Kim Sibley's Interview with Crave Portland

Wednesday, May 26th, 2010

Kim Sibley is an influential person in your community and in your business but you may not even realize it until now! Not only is Kim the proud owner of Little Urbanites, a wonderfully curated children’s store in Portland’s Pearl District, she also sits on several neighborhood associations planning and implementing ways to improve our neighborhoods and business districts in Portland. With a degree in Early Childhood Education & Fine Art and seven years of experience working for a children’s museum as well as the Metropolitan Museum of Art in New York City, Kim brings her expertise, knowledge as well as energy to Little Urbanites. Offering a unique selection of safe, worldly, and quality products, Kim provides exceptional customer service and gives expert advice for families in Portland and across the nation. Kim set aside some time for me to interview her for our CRAVE Portland Entrepreness feature and it was so much fun getting to know more about her and her business.

Tell me a little about yourself.
I grew up in New York and New Jersey and have traveled 48 out of the 50 states in the U.S.–I’ve lived everywhere too. My background is in art, and I worked at Metropolitan Museum of Art. I’m passionate about education and developing the business districts in Portland. I’m also VP of the Pearl District Business Association (PDBA), on the board for Alliance of Portland Neighborhood Business Associaion (APNBA) as well as a mentor for Mentor Portland. I also love to garden and volunteer!

What aspects of the business do you handle most?
I do all the buying for the store, merchandising, I handle marketing and public relations, web design and maintenance, and I also do sales on the weekends. I oversee all other aspects of the business, but for example financials–that’s not me, I have someone else taking care of the numbers, that’s boring to me!

What’s the significance of the name “Little Urbanites”?
My mom, Suzanne owned a kids’ store in New Jersey and I actually give her all the credit for coming up with the name. We knew that we wanted to have the business in the Pearl District, and so our customers would be city dwellers and their children would be growing up in the city.

What’s your criteria for buying for your store?
I always ask where it’s made and whose making it. In addition to uniqueness, I try to choose products that are safe, environmentally friendly and socially response. I feel that I can make an impact by making responsible choices.

What are some of the most popular products that you carry?
The Stokke Tripp Trapp high chair — “the chair that grows with your child.” It was made in the 1970’s by a dad and is actually in Museum of Modern Art (MoMA) cafe! Baby registry, strollers and stroller advice are also popular products and services. i spend hours and days helping customers find the right stroller!

In addition to your retail store, you also have your online store www.littleurbanites.com. What are the pros & cons of having both entities?
The retail store is fun, interactive, and you get to meet your customers but it also has to be open all days of the week. I really love doing social media online and working on relaunching our blog! The downside of online is the maintenance of everything!

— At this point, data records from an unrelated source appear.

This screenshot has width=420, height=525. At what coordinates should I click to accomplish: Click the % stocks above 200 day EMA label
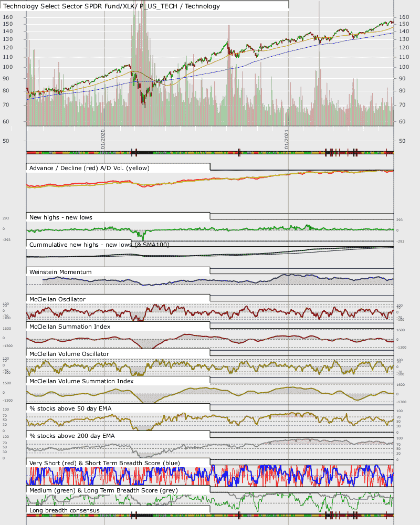[72, 436]
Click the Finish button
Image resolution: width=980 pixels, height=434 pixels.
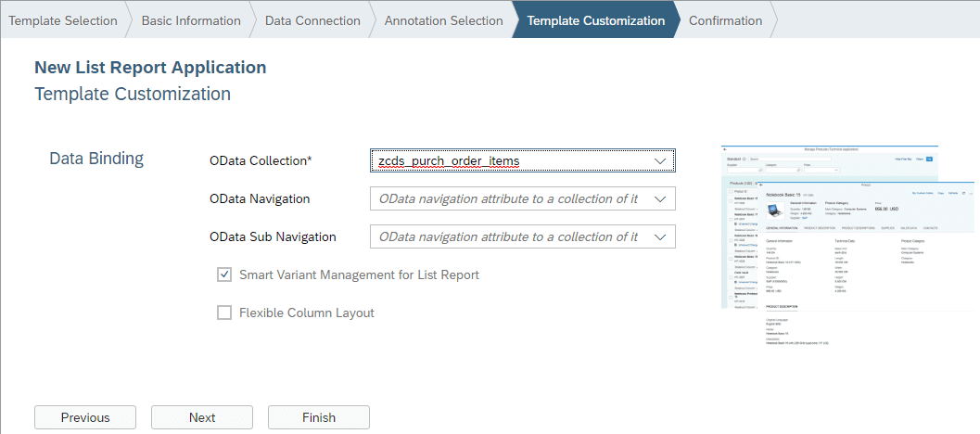tap(319, 417)
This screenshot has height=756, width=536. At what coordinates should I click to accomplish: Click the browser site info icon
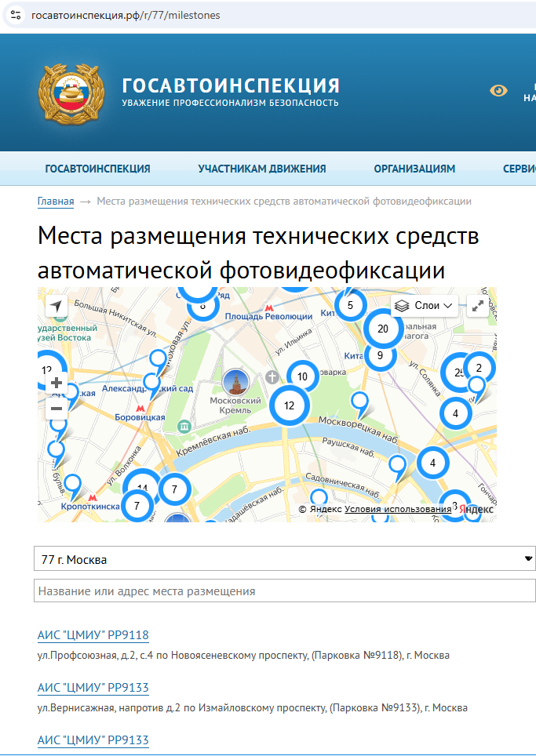(16, 15)
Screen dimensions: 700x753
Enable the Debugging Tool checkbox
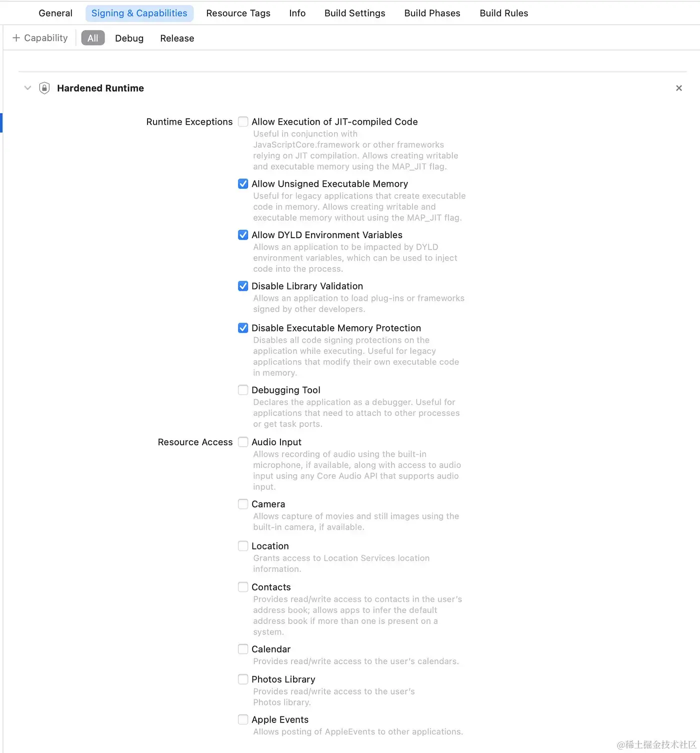click(x=243, y=390)
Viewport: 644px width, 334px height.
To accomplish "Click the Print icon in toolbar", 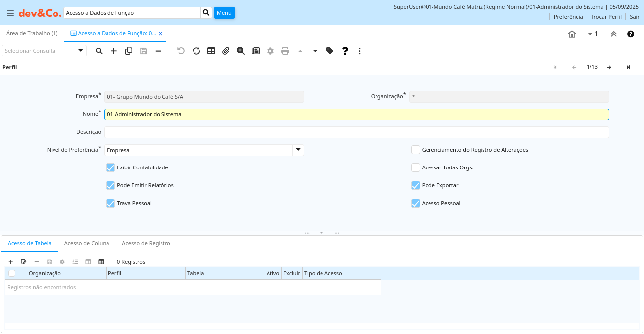I will coord(285,51).
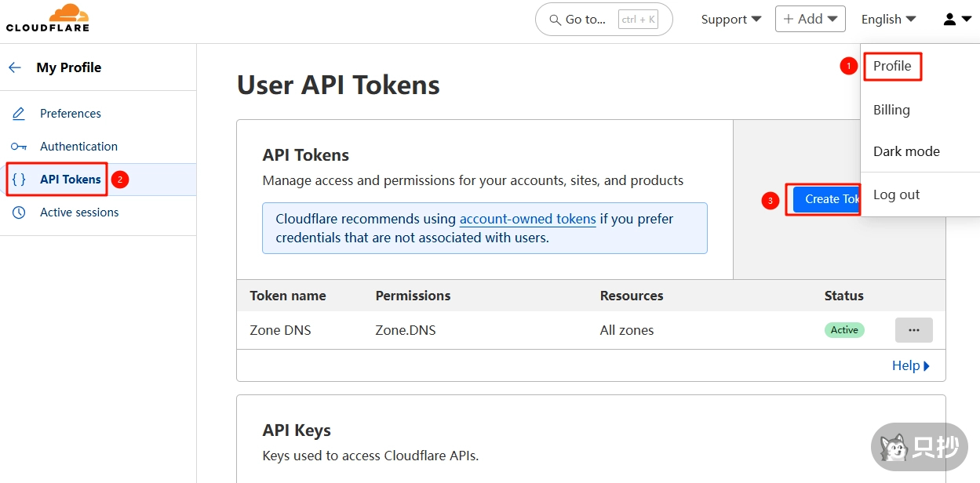Click the Help link below the token table
This screenshot has width=980, height=483.
pyautogui.click(x=905, y=365)
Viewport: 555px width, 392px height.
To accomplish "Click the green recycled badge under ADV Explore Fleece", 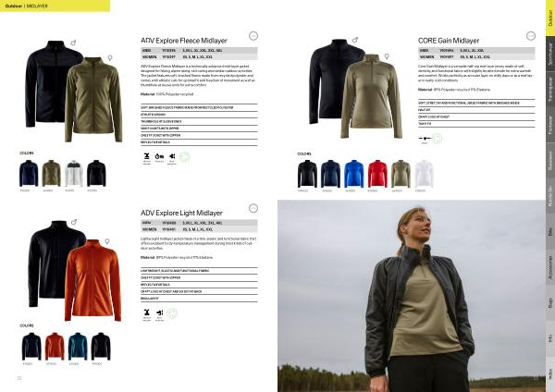I will (184, 157).
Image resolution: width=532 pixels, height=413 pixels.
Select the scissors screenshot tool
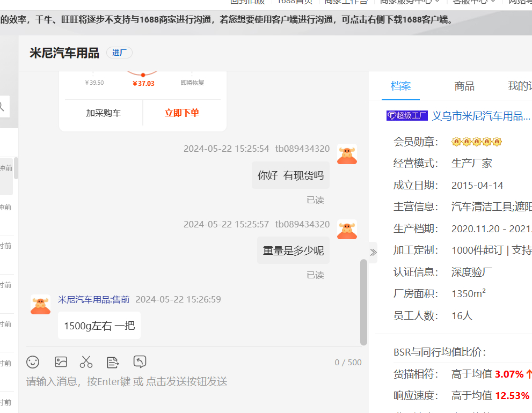[x=86, y=362]
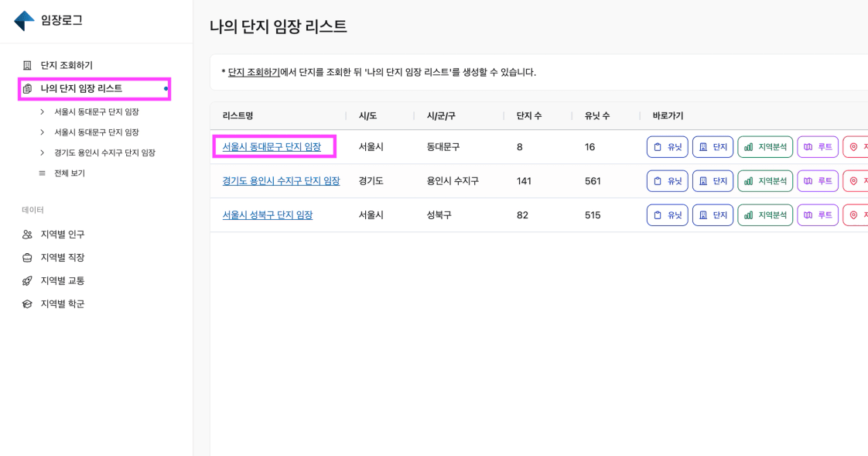
Task: Click 지역분석 button in the 성북구 row
Action: [x=764, y=215]
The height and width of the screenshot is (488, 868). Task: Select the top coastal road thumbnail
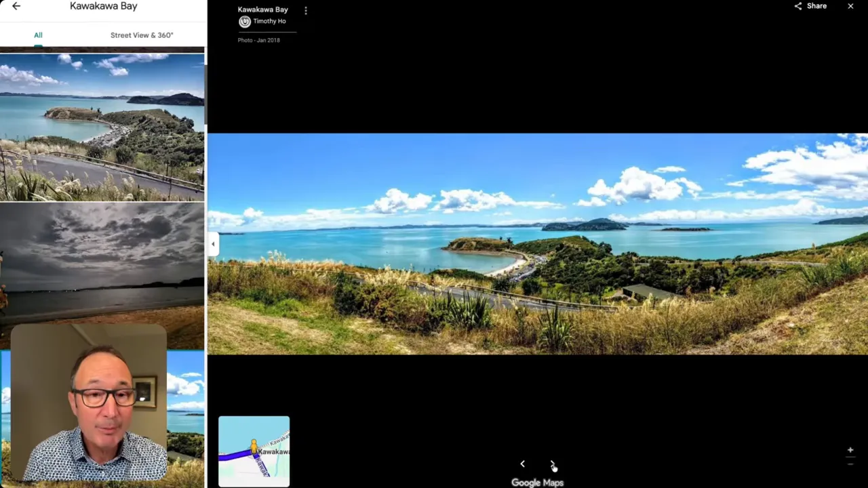tap(103, 125)
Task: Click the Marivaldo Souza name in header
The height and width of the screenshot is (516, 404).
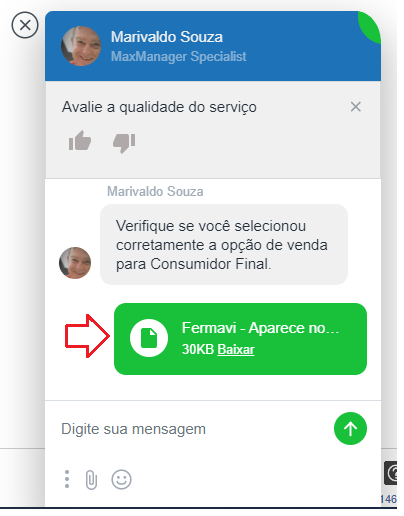Action: 167,37
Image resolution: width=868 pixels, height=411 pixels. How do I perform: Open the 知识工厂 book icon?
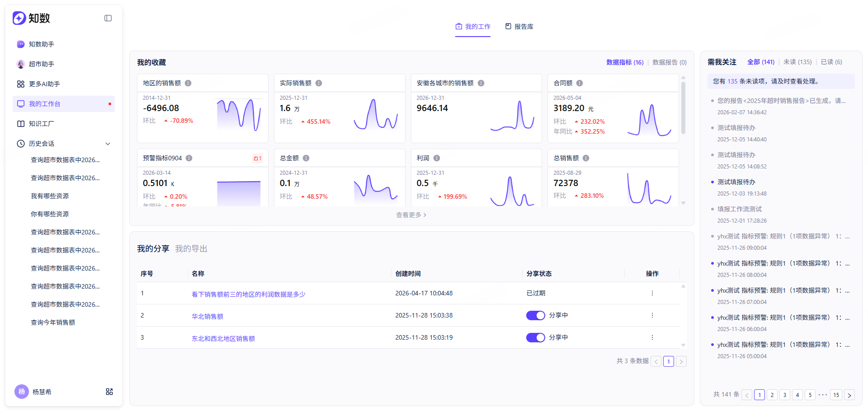21,124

Besides being your own boss, what’s the most rewarding aspect of having your own business?
I get a feeling of personal achievement, that you built something from the ground up and it’s become something successful. I also curate the store and go through a very in-depth selection process and research to make sure that each and every one of my products in the store has a purpose and makes a statement. That’s rewarding to me!

What do you do to maintain a balance in your life?
Balance is very difficult to achieve! I try to take at least one day off a week, garden or spend time traveling. I don’t have any children yet but Little Urbanites IS my baby and that’s where most of my focus is right now.

Do you have plans for the future of Little Urbanites?
We’ve had our online store for two years now and it’s been doing pretty well, but I’d love to grow it even more. I’d also like to open up in other locations in the future.

Any last words for our readers?
Connect with us on Facebook or Twitter! Those are both ways I’m able to connect and interact with fans and customers. I would also love your feedback on how we’re doing and what products you like!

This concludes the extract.